Celiac Disease


May is Celiac Disease Awareness Month. As you are aware, the world of gluten-induced symptoms is confusing and patient awareness is increasing. We will provide an overview of celiac disease as well as discuss nonceliac gluten sensitivity (aka gluten intolerance).

Celiac disease, also known as celiac sprue, nontropical sprue, and gluten-sensitive enteropathy, is an inherited autoimmune disorder that affects the small intestine. When an individual with celiac disease ingests gluten, a protein found in wheat, rye and barley, the immune system responds by attacking the small intestine which then limits or inhibits the absorption of important nutrients.

Gluten is a protein that cannot be fully digested. Early humans likely did not eat grains and, therefore, did not evolve the ability to digest gluten. Today, farmers and consumers prefer protein-rich varieties of grains that produce greater yields. Higher gluten content improves texture and makes for denser pretzels and pizza crusts.

Currently, celiac disease affects 1.7 million Americans with a prevalence of 1 in 141 or 0.71%. In the U.S., celiac disease primarily affects White Non-Hispanics with a prevalence of 1.01%, but can affect African-, Hispanic-, and Asian-Americans. Only 1 in 6 patients with celiac disease are diagnosed! There is no gender difference in prevalence. It is estimated that 1.6 million Americans who do not have celiac disease are on a gluten-free diet.

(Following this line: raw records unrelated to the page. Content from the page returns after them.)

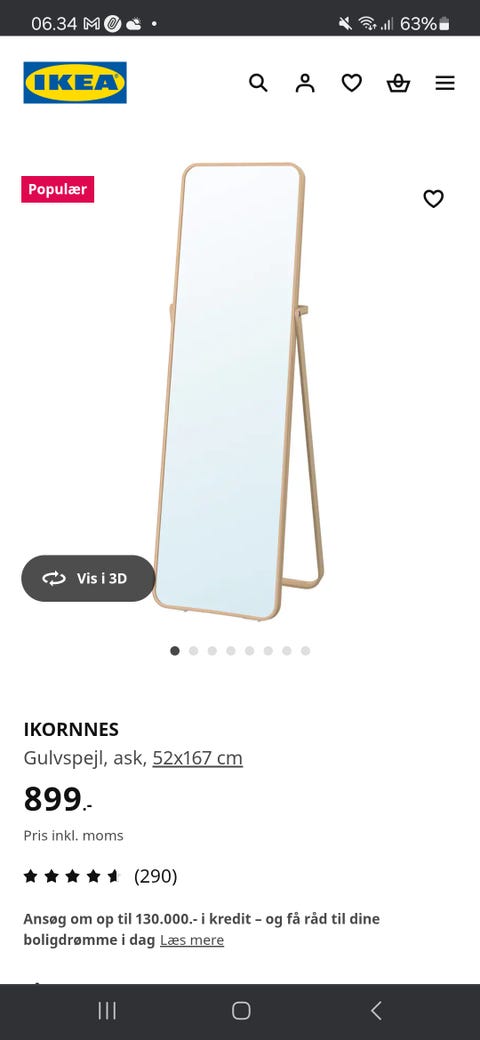This screenshot has height=1040, width=480.
Task: Select the last image carousel dot
Action: [x=306, y=651]
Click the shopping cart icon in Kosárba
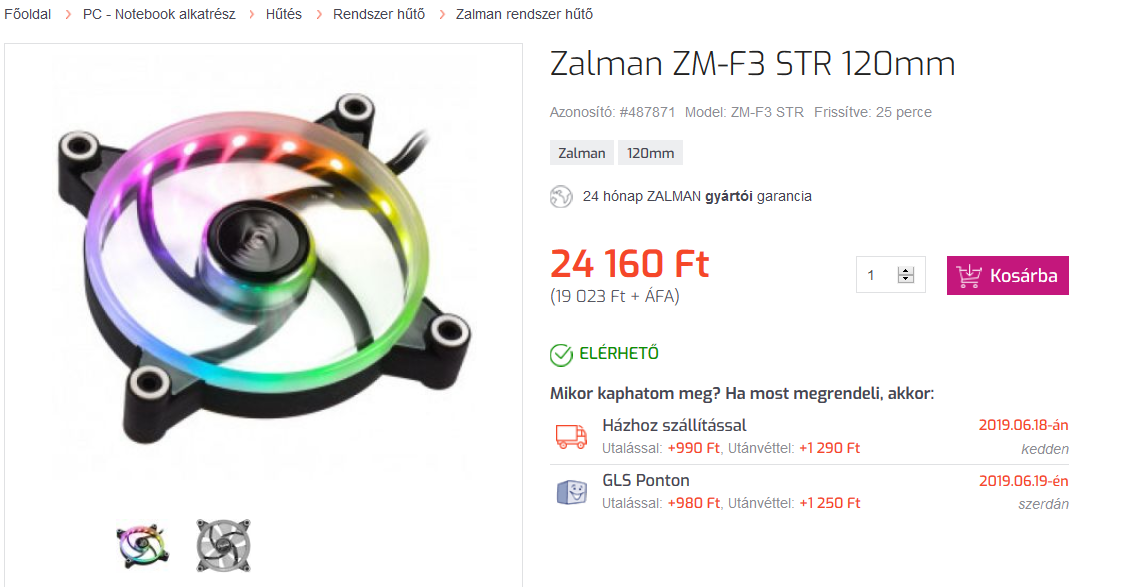1143x587 pixels. tap(969, 276)
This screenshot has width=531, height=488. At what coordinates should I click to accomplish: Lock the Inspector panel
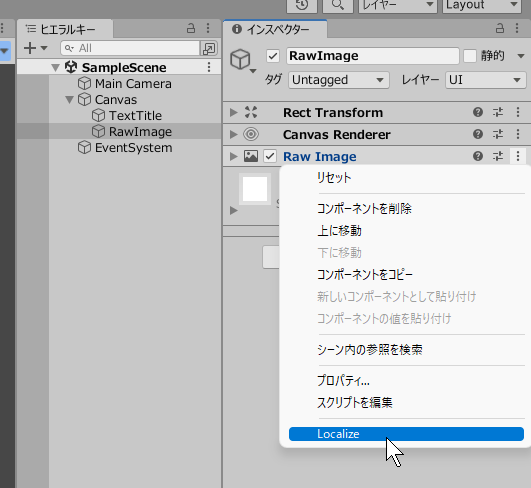click(500, 28)
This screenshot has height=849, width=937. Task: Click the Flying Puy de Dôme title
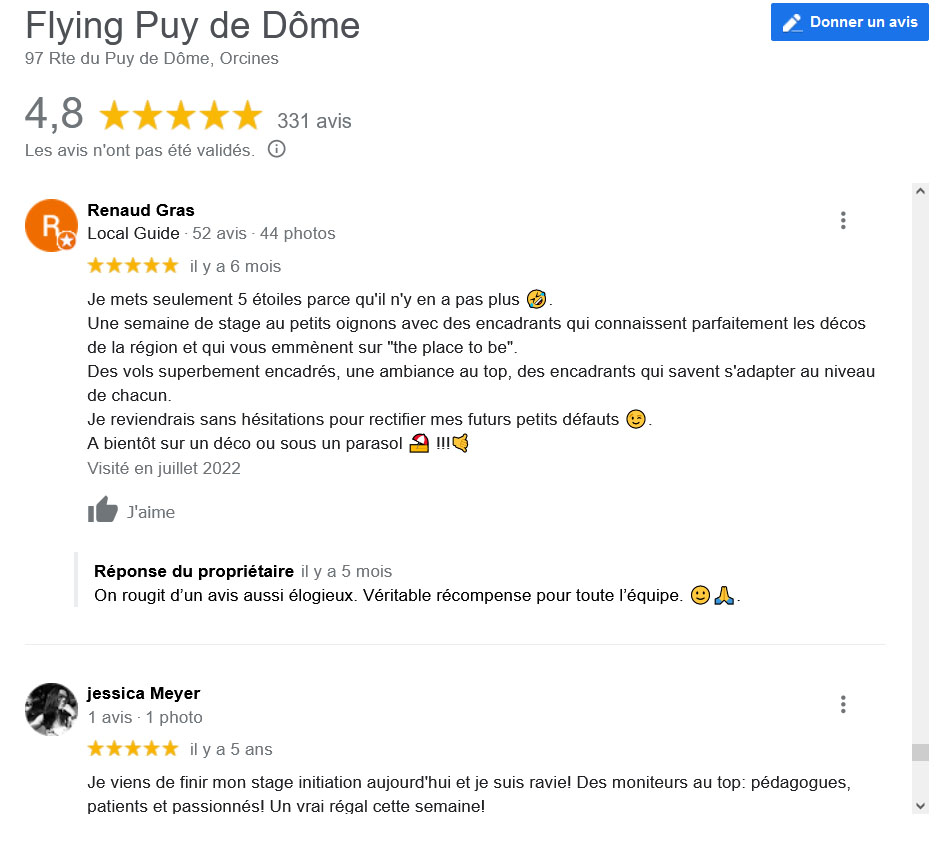(192, 26)
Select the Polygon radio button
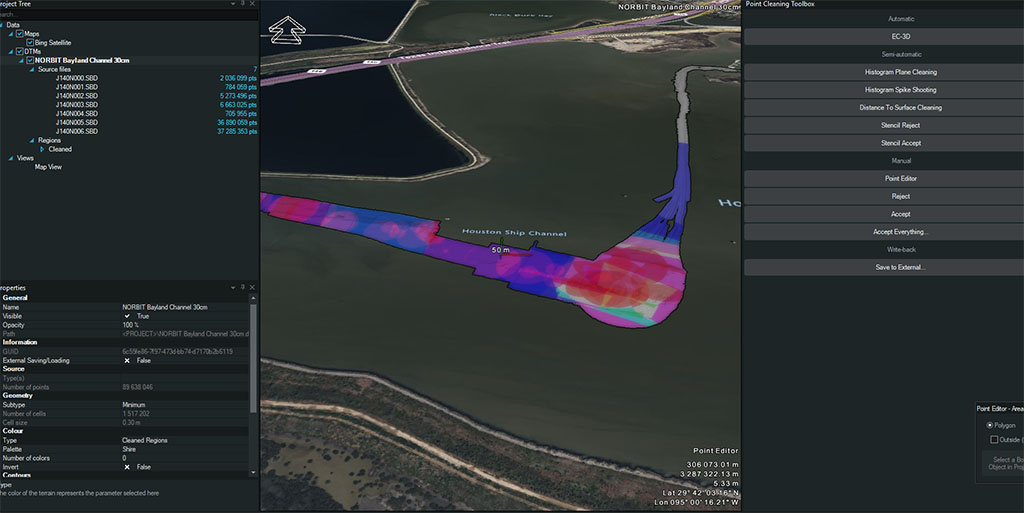This screenshot has height=513, width=1024. click(990, 425)
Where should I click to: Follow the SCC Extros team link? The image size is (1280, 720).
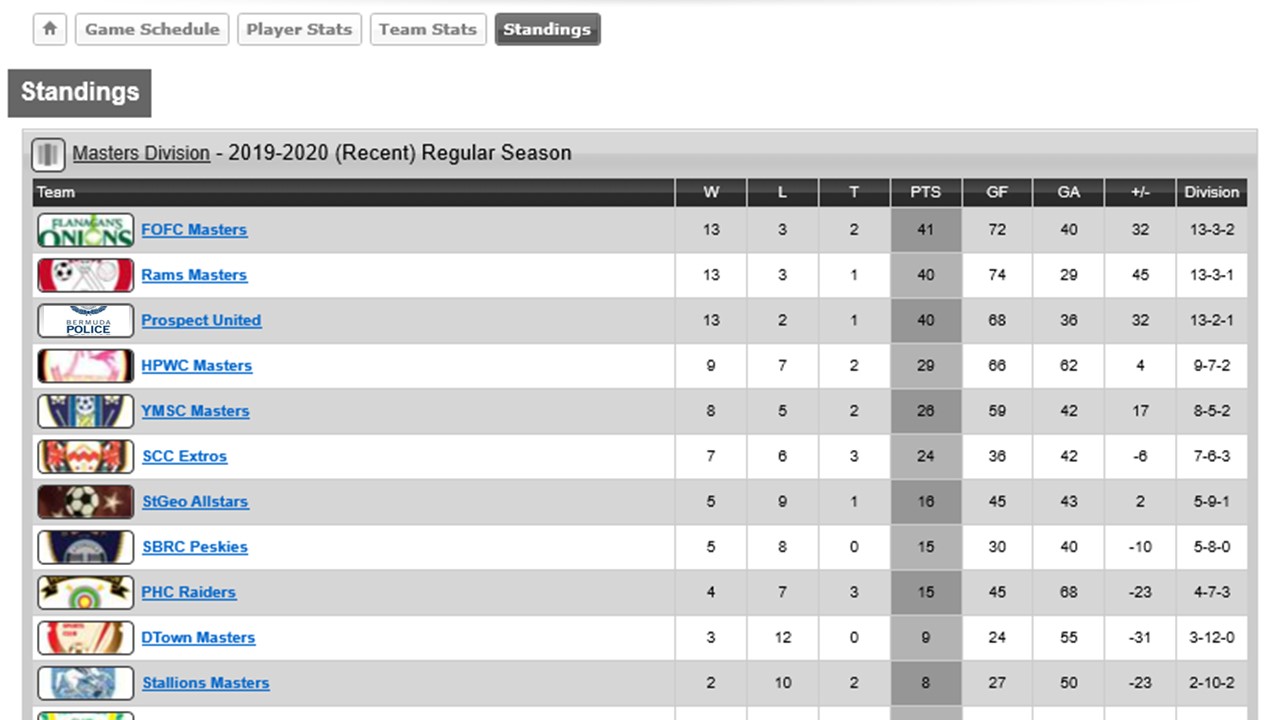click(x=184, y=456)
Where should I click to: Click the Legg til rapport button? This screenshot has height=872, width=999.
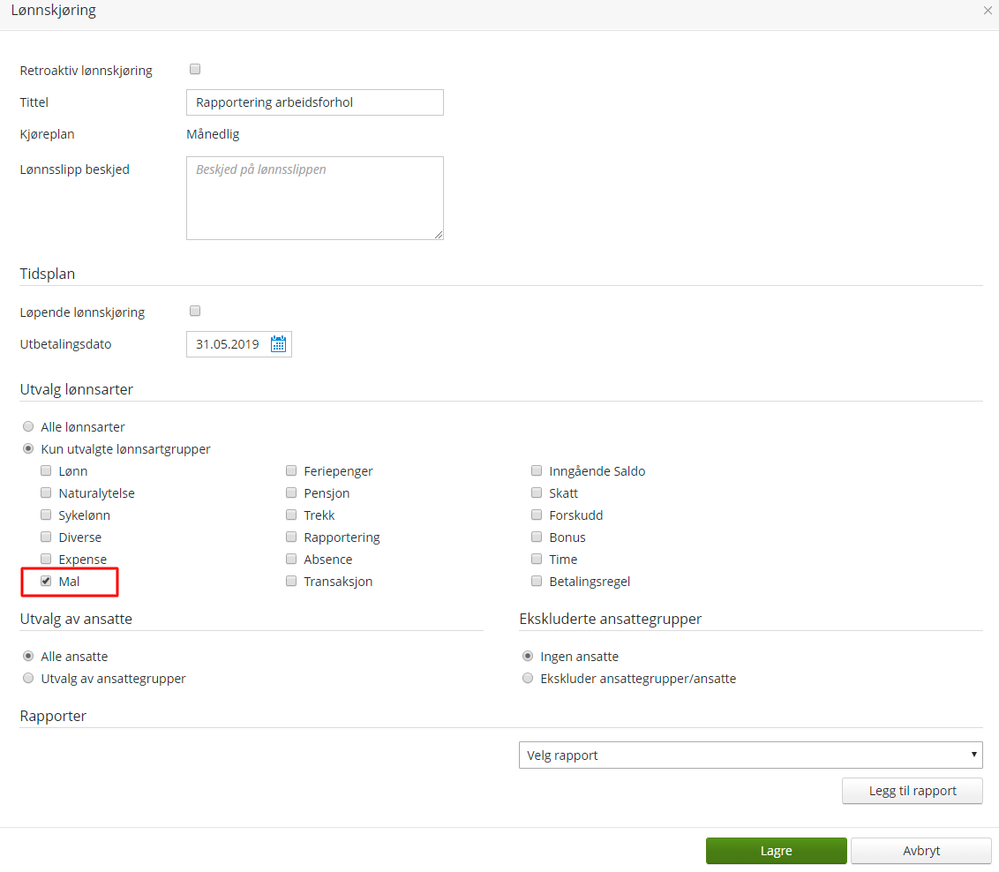click(x=912, y=791)
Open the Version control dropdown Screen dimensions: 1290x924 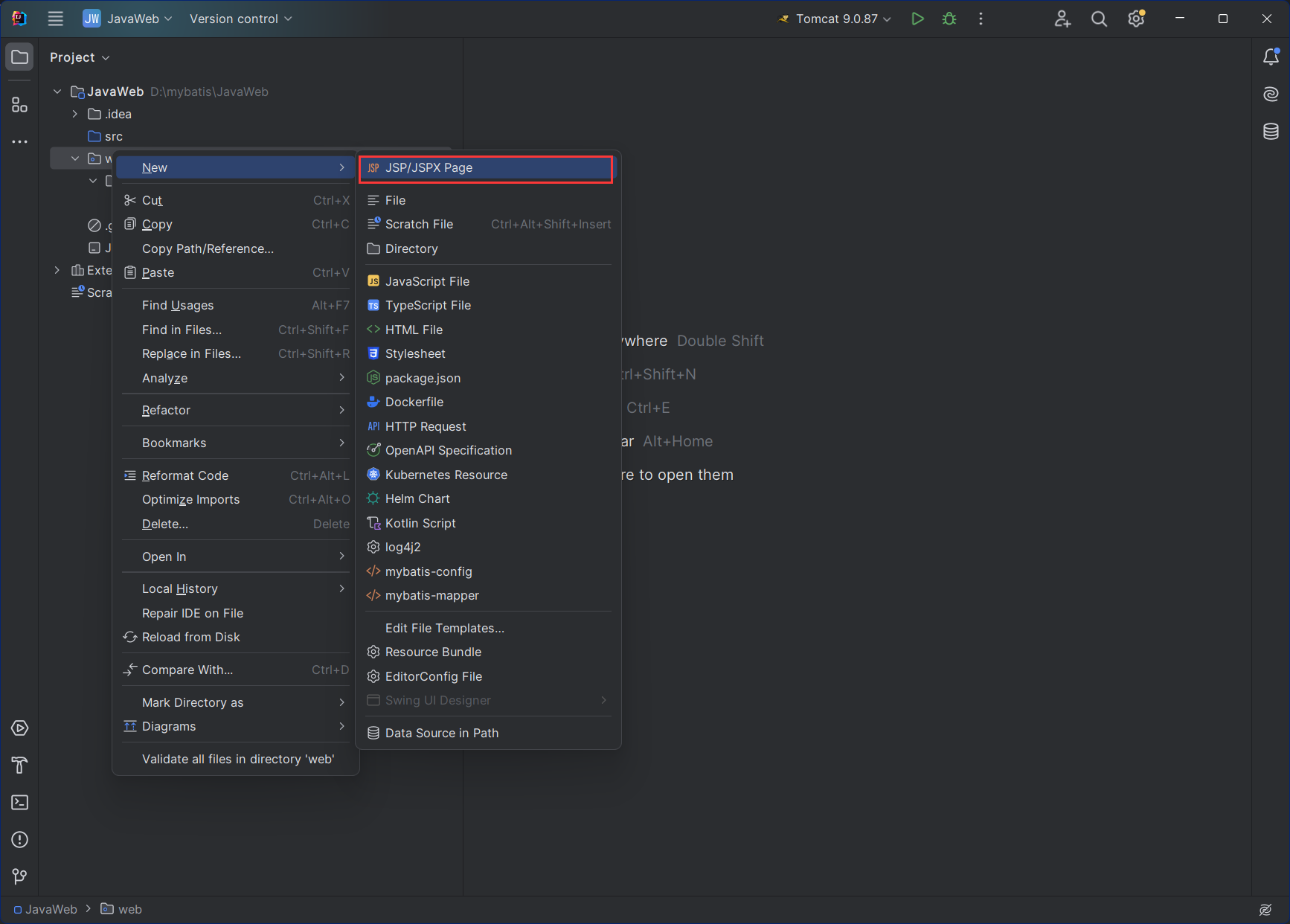pos(240,19)
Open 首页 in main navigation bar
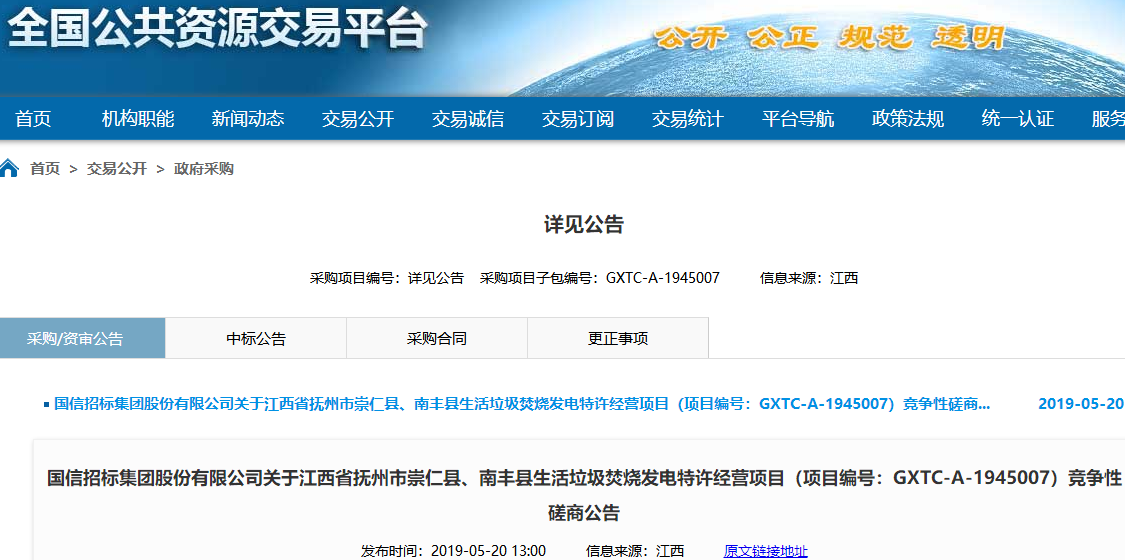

The clinical presentation can be divided into 4 clinical subcategories: classic disease, atypical disease, asymptomatic disease, and latent disease. Classic disease presents with diarrhea and malabsorption, weight loss, and vitamin or other nutrient deficiencies. The atypical presentation is much more common and signs/symptoms may include fatigue, anemia, arthritis, dental enamel defects, abnormal liver tests, osteoporosis, or infertility. Asymptomatic patients are recognized based on positive serology. Patients with latent disease manifest gluten-induced symptoms later in life.

Celiac disease has been associated with GI disorders including refractory reflux disease, eosinophilic esophagitis, recurrent pancreatitis, nonspecific transaminitis, irritable bowel syndrome, ulcerative colitis, and Crohn’s disease. Non-GI disorders associated with celiac disease include iron deficiency anemia, metabolic bone disease, peripheral neuropathy, and male and female infertility. The risk of small-bowel lymphoma is modestly increased in celiac disease.

Celiac disease is diagnosed by serological testing. Serological testing should be done while the patient is consuming a gluten-rich diet. Testing of patients on a gluten-free diet can result in false negative serology results. The most sensitive and specific tests are the tissue transglutaminase antibody (IgA) and anti-endomysial antibody (IgA). Anti-gliadin antibodies are no longer recommended. Measuring total IgA levels is important to exclude IgA deficiency which occurs with a higher incidence among patients with celiac disease. HLA genotyping can be helpful for patients in whom the diagnosis is equivocal. Ninety-nine (99%) percent of celiac patients have either the HLA-DQ2 and/or –DQ8 haplotype.

Serological Tests

  • tissue transglutaminase [tTG] (IgA) OR
  • anti-endomysial antibody (IgA)


  • total IgA

For equivocal cases:

  • HLA-DQ2 and -DQ8

Patients with clinical features of celiac disease and/or patients with positive serology are recommended to undergo endoscopic biopsy to confirm the diagnosis. A low threshold for endoscopic referral is appropriate, even if serologic study results are negative because 10% of patients with celiac disease have negative serologic results.

Treatment for Celiac Disease is Lifelong Adherence to a Gluten-free Diet

Consultation with a dietician well-schooled in advising celiac patients is imperative. Fortunately, gluten-free foods are increasingly more common and good information resources are available.